▶

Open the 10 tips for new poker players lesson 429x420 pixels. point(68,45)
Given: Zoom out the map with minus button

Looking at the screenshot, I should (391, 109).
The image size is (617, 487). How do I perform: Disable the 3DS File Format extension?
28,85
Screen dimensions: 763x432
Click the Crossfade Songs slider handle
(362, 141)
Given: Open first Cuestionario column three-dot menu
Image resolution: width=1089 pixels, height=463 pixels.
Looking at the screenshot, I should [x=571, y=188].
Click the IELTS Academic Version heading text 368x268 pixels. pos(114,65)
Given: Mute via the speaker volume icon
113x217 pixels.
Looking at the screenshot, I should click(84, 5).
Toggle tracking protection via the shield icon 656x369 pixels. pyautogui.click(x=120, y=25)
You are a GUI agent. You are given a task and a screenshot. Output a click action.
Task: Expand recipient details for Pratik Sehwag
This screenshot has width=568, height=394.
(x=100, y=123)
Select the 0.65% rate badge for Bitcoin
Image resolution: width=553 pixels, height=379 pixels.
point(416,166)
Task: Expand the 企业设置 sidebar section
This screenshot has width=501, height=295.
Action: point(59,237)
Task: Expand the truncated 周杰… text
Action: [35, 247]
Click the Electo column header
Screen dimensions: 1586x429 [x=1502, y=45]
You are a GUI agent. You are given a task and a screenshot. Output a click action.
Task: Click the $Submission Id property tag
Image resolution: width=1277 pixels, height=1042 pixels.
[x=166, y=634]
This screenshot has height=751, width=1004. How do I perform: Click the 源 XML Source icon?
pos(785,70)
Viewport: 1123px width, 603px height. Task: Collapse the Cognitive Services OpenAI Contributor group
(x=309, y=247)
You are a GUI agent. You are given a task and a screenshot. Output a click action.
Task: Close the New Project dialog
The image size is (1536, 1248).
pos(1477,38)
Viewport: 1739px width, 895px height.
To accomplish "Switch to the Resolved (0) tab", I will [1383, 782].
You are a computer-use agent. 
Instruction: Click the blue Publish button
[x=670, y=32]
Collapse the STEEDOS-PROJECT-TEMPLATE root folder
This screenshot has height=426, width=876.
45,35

◀

# What you will do:
Retype the entries word for word.

# Answer box:
Open the 10 tips for new poker players lesson 429x420 pixels. point(68,45)
Given: Zoom out the map with minus button

Looking at the screenshot, I should (391, 109).
The image size is (617, 487). How do I perform: Disable the 3DS File Format extension?
28,85
Screen dimensions: 763x432
Click the Crossfade Songs slider handle
(362, 141)
Given: Open first Cuestionario column three-dot menu
Image resolution: width=1089 pixels, height=463 pixels.
Looking at the screenshot, I should [x=571, y=188].
Click the IELTS Academic Version heading text 368x268 pixels. pos(114,65)
Given: Mute via the speaker volume icon
113x217 pixels.
Looking at the screenshot, I should click(84, 5).
Toggle tracking protection via the shield icon 656x369 pixels. pyautogui.click(x=120, y=25)
You are a GUI agent. You are given a task and a screenshot. Output a click action.
Task: Expand recipient details for Pratik Sehwag
This screenshot has width=568, height=394.
(x=100, y=123)
Select the 0.65% rate badge for Bitcoin
Image resolution: width=553 pixels, height=379 pixels.
point(416,166)
Task: Expand the 企业设置 sidebar section
This screenshot has width=501, height=295.
Action: point(59,237)
Task: Expand the truncated 周杰… text
Action: [35, 247]
Click the Electo column header
Screen dimensions: 1586x429 [x=1502, y=45]
You are a GUI agent. You are given a task and a screenshot. Output a click action.
Task: Click the $Submission Id property tag
Image resolution: width=1277 pixels, height=1042 pixels.
[x=166, y=634]
This screenshot has height=751, width=1004. How do I perform: Click the 源 XML Source icon?
pos(785,70)
Viewport: 1123px width, 603px height. Task: Collapse the Cognitive Services OpenAI Contributor group
(x=309, y=247)
You are a GUI agent. You are given a task and a screenshot. Output a click action.
Task: Close the New Project dialog
The image size is (1536, 1248).
pos(1477,38)
Viewport: 1739px width, 895px height.
To accomplish "Switch to the Resolved (0) tab", I will [1383, 782].
You are a computer-use agent. 
Instruction: Click the blue Publish button
[x=670, y=32]
Collapse the STEEDOS-PROJECT-TEMPLATE root folder
This screenshot has height=426, width=876.
45,35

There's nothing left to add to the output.